The goal should always be to collect standardized data from children with cancer and then connect sources of disparate data. Where standardized data are not available, they may be harmonized to a common standard after collection, as is now common practice. An example is the collection of clinical, biospecimen, and genomic data for a child with cancer. The clinical data from COG can be harmonized to a common standard and made available in the Pediatric Cancer Data Commons, the standardized genomic data available in the Gabriella Miller Kids First Data Resource Center or the Genomic Data Commons, and the information about biospecimen availability in the Biopathology Center (BPC) at Nationwide Children’s Hospital. Connecting these three sources of data are the Universal Specimen Identifier assigned by the BPC. The user can then query for a specific cohort of patients and immediately see for which patients genomic data and biospecimens are available. Without rigorous data standardization and harmonization processes, this would not be possible.

There are many challenges in collecting, aggregating, and using big data for pediatric oncology research, many similar across all areas of medicine. For instance, rapid reporting for children’s cancer remains difficult and error-prone, hindering fast dissemination of results [71]. Using genomic data remains difficult, as highlighted by the Treehouse Project group, and includes issues such as data location, characterization, quality assessment, use approval, and compliance [72]. Leveraging data from electronic health records (EHR) is especially challenging owing to customized implementations and a general lack of adherence to data standards [73]. Aggregating clinical data remain extremely challenging, largely due to lack of standardization and especially the rampant use of free-text notes. Identifying cohorts of children for oncology studies requires custom development of criteria [74]. Variations in EHR implementations and rampant customization of the installations continue to plague efficient sharing of data for research [75]. The MIRACUM consortium in Germany has started to tackle the issues of data quality and suggests a framework for a unified, standardized, and harmonized EHR for clinical research. Similarly, the PEDSnet national network strives to be a platform for discovery for pediatric research [76], but it remains to be seen whether or not standardization of data components will exceed a small handful of clinical features.

Data sharing agreements remain a significant barrier to effective and timely research. A recent survey of academic researchers revealed that rather than the legal team being a bottleneck for data use agreement execution, the problems mostly stemmed from procedural inefficiencies, incomplete information, a lack of incentives and familiarity with academic practices, and unresponsiveness of faculty [77].

Patient consent issues remain a major factor in the use of data for research. Most consents for pediatric studies are paper-based and stored as scanned files or as printed and bound pages. Often, documentation of consent for specific studies or tests will require manual abstraction from the paper consent into an electronic data capture system. For maximal use of data, patients should be consented for broad use of their data, and the consent should be captured as granular, computable data. Informed consent for children is also complicated by the need to be re-consented when patients reach the age of majority.

Future directions

The literature review identified many types of pediatric cancer registries, from small single-institutions to large multinational consortia. The wide diversity of registry studies published in the past 2 years indicate a growing interest in the field of pediatric oncology to answer both clinical and basic science questions with large datasets. However, it is clear from the literature review that the landscape of big data in pediatric oncology is heavily siloed, with small and large registries collecting disparate types of data with poor inter-registry harmonization and lack of data standardization across the field. Further, the literature review demonstrates disparities in pediatric cancer registries for developing nations and resource-poor economies, with some nascent efforts to better integrate these patients into clinical trials. Many opportunities exist to help solve these problems and improve care for children with cancer.

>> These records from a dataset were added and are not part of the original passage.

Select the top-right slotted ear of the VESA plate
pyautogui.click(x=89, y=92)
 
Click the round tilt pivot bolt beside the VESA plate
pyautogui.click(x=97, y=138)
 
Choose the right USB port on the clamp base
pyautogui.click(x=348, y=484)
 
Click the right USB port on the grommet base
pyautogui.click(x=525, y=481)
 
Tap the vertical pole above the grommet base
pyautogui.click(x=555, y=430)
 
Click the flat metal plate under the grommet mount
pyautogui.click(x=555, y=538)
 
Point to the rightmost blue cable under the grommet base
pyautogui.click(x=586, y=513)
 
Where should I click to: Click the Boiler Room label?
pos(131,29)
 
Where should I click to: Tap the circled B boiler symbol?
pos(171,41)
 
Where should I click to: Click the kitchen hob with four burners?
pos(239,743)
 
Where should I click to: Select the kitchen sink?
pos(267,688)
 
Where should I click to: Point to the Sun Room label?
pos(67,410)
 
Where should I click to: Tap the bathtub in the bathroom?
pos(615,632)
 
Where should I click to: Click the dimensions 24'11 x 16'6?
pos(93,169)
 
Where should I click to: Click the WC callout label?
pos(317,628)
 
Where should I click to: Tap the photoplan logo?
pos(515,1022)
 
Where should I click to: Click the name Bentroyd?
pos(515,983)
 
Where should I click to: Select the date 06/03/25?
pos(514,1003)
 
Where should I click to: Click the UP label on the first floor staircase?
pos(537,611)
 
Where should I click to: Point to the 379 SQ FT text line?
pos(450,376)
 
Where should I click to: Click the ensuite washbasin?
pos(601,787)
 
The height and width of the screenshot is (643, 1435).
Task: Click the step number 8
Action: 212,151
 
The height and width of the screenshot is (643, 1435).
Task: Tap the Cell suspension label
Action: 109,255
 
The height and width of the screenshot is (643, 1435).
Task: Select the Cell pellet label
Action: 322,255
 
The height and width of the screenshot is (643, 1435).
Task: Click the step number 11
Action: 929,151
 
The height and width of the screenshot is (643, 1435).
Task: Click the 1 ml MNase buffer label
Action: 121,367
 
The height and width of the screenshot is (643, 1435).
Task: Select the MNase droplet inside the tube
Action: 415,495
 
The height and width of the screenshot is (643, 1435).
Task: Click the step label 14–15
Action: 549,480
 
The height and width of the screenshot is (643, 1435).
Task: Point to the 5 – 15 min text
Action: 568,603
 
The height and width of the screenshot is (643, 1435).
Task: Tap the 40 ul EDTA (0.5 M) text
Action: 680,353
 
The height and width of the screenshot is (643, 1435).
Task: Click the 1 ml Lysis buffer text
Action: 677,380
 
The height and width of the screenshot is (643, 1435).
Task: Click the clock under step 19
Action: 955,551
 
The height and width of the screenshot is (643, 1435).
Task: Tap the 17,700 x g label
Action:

Prospective clinical trials and developing novel therapies

There is a considerable lag time in approval of oncologic therapies for children, estimated at a 6.5 year median interval between first-in-human and first-in-child drug approvals by the FDA [78]. Off-label prescribing in children approaches 90% [79]. As such, there is growing pressure to increase the throughput of clinical trials in pediatric oncology, including hastening real-time registration of pediatric cancer patients in registries.

However, the literature review demonstrated that the vast majority of pediatric cancer registry studies over the past several years have been retrospective, with very few prospective studies and even fewer prospective registry trials to study novel therapies or treatment protocols. Although there have been previous attempts to use observational data to replicate RCTs in adults, there are very few of these studies in pediatrics or pediatric oncology, and their methodological accuracy has not been verified [80]. As such, prospective protocol trials and RCTs remain the standard in studying new therapies; however, only the largest international pediatric registries have historically generated this kind of research, including COG (North American), SIOP, and Cooperative Weichteilsarkom Studiengruppe (European) consortia.

The implementation of RRCTsmay enable a larger group of registries, including small or geographically-isolated registries, to participate in clinical trials [56]. Further, with appropriate integration of real-time registration systems, these registries may also enable more rapid clinical trial enrollment to expedite the study of novel therapies.

Although clinical trial enrollment of pediatric patients has been increasing over time [81], there are barriers among parents [82] and investigators [83] towards clinical trial enrollment. For parents, important factors influencing participation in a clinical trial include trust, appropriate timing, a transparent discussion of the risks and benefits, and a motivation for children to participate [82]. For providers, barriers include a lack of awareness of available trials, risk of studies, distance to a site that could provide the trial, and the time required to discuss the trial with parents [82, 83].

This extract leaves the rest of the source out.